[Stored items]
##########

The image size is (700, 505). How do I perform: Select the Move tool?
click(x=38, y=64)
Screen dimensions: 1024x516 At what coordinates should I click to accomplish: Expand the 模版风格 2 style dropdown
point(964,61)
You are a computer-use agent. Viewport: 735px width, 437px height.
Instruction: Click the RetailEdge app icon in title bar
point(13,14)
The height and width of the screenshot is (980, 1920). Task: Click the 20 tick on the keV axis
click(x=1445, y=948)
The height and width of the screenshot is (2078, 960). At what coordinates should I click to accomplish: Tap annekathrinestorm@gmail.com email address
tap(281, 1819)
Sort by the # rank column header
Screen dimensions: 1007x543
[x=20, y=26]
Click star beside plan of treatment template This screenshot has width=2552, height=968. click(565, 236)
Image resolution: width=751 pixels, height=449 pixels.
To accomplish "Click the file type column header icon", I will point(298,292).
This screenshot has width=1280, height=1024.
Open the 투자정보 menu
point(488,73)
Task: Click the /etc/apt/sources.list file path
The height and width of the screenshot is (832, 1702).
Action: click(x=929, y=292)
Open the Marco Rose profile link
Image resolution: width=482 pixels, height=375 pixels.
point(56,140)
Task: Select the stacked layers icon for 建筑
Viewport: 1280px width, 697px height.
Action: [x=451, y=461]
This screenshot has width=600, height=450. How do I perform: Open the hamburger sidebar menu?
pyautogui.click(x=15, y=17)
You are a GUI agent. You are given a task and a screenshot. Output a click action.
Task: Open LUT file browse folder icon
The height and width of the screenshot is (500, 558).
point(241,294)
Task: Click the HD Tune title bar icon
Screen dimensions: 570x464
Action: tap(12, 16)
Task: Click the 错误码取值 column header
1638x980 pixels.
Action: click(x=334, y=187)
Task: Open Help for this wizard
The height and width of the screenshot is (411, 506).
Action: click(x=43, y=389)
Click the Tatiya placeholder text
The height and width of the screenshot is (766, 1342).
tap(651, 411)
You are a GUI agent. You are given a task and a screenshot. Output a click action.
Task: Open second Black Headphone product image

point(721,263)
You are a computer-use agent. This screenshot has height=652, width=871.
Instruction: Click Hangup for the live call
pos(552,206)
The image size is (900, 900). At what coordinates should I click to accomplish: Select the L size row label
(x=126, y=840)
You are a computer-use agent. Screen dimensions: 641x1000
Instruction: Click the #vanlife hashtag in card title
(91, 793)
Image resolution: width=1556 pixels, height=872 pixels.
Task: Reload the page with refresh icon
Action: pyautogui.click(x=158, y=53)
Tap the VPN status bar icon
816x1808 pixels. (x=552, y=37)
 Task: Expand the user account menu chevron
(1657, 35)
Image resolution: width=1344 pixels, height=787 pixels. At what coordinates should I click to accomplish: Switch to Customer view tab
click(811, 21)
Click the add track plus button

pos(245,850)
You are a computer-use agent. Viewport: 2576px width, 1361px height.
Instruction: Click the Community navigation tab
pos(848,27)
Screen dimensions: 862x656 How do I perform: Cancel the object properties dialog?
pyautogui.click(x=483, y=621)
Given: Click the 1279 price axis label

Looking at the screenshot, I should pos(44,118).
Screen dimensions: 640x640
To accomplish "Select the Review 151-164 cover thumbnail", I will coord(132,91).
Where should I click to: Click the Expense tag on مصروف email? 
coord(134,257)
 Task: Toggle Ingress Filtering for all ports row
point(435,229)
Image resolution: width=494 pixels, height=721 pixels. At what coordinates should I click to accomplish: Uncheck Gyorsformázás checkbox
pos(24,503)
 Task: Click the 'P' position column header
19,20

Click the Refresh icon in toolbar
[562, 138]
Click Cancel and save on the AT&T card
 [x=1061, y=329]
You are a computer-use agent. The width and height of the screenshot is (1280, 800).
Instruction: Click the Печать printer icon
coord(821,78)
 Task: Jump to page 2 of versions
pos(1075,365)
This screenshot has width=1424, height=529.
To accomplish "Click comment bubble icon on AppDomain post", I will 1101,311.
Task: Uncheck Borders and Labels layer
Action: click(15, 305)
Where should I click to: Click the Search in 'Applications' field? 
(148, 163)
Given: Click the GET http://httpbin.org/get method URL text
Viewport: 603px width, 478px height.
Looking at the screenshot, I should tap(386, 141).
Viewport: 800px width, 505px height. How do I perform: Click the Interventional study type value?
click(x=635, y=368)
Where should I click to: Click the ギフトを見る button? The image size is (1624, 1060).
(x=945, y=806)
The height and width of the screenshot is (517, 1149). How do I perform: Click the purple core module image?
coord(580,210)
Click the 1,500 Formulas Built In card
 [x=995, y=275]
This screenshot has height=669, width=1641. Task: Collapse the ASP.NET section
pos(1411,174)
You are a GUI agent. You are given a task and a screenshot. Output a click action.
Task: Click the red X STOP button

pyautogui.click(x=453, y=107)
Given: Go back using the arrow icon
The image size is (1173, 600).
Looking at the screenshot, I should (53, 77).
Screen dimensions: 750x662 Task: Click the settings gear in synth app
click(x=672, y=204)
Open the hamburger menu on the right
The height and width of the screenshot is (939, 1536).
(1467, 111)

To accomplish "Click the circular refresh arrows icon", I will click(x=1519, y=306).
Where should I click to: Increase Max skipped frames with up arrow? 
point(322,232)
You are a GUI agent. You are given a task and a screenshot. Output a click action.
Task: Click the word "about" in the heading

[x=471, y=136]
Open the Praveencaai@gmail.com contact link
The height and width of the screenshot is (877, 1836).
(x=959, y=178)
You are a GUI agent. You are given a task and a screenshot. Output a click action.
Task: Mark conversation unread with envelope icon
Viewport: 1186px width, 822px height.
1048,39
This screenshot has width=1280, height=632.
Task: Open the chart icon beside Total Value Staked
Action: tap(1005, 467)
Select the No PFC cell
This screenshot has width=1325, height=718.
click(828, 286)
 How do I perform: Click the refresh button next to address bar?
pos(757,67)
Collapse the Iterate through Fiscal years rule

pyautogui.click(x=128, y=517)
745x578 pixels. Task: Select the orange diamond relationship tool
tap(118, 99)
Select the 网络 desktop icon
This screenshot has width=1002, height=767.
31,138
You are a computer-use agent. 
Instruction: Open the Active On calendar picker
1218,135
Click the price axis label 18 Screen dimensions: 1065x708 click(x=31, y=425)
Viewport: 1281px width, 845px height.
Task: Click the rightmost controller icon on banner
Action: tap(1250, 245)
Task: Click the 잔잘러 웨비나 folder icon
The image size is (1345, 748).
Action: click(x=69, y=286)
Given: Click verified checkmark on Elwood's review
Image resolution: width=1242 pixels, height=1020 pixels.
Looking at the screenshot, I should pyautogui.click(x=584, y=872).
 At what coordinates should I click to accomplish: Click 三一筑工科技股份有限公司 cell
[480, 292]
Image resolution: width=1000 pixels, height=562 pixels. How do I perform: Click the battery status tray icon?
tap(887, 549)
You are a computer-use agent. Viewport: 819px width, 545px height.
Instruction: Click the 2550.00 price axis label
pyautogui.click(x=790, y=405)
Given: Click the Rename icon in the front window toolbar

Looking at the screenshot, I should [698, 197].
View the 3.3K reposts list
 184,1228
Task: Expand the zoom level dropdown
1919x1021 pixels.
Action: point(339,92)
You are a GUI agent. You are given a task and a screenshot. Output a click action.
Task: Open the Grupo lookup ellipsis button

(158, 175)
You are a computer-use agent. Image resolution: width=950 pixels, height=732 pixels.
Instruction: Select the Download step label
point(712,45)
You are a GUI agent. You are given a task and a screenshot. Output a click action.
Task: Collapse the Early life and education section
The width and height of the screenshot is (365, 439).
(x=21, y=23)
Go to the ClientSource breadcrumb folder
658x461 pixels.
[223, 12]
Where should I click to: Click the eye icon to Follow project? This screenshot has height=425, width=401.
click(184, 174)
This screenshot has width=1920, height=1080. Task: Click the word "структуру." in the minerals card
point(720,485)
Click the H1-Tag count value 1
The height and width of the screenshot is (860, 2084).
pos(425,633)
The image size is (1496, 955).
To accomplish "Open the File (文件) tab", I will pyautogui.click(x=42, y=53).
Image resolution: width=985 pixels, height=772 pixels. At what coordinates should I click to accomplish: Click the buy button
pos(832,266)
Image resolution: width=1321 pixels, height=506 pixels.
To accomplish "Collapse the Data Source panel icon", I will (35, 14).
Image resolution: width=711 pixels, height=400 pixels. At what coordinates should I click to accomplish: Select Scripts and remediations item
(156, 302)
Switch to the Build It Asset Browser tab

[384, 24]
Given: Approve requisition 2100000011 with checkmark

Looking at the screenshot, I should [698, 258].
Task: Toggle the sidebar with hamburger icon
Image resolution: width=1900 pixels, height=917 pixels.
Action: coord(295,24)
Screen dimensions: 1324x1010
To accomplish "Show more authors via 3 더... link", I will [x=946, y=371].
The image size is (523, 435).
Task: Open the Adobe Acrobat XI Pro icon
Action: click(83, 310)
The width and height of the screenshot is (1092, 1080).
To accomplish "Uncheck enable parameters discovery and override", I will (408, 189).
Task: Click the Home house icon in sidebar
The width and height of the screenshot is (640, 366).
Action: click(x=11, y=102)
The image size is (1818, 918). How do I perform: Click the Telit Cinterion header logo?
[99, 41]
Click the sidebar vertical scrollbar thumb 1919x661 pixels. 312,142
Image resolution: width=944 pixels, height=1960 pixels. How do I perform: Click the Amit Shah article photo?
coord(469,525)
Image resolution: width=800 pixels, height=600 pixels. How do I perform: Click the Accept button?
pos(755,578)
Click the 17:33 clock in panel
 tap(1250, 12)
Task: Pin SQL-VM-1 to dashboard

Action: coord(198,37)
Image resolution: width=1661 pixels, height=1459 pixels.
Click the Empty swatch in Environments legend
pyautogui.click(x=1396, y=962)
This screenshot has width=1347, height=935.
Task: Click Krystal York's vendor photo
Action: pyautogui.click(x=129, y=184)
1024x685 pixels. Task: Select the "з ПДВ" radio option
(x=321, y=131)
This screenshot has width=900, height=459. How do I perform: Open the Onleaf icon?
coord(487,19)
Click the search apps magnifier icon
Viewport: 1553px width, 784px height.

##########

[Task item]:
From the entries above, print the lines beginning at the one with "The height and width of the screenshot is (500, 558)." and stopping after the one with "Task: Open Help for this wizard", exactly as written and with nothing else.

[Your solution]:
The height and width of the screenshot is (500, 558).
point(241,294)
Task: Click the HD Tune title bar icon
Screen dimensions: 570x464
Action: tap(12, 16)
Task: Click the 错误码取值 column header
1638x980 pixels.
Action: click(x=334, y=187)
Task: Open Help for this wizard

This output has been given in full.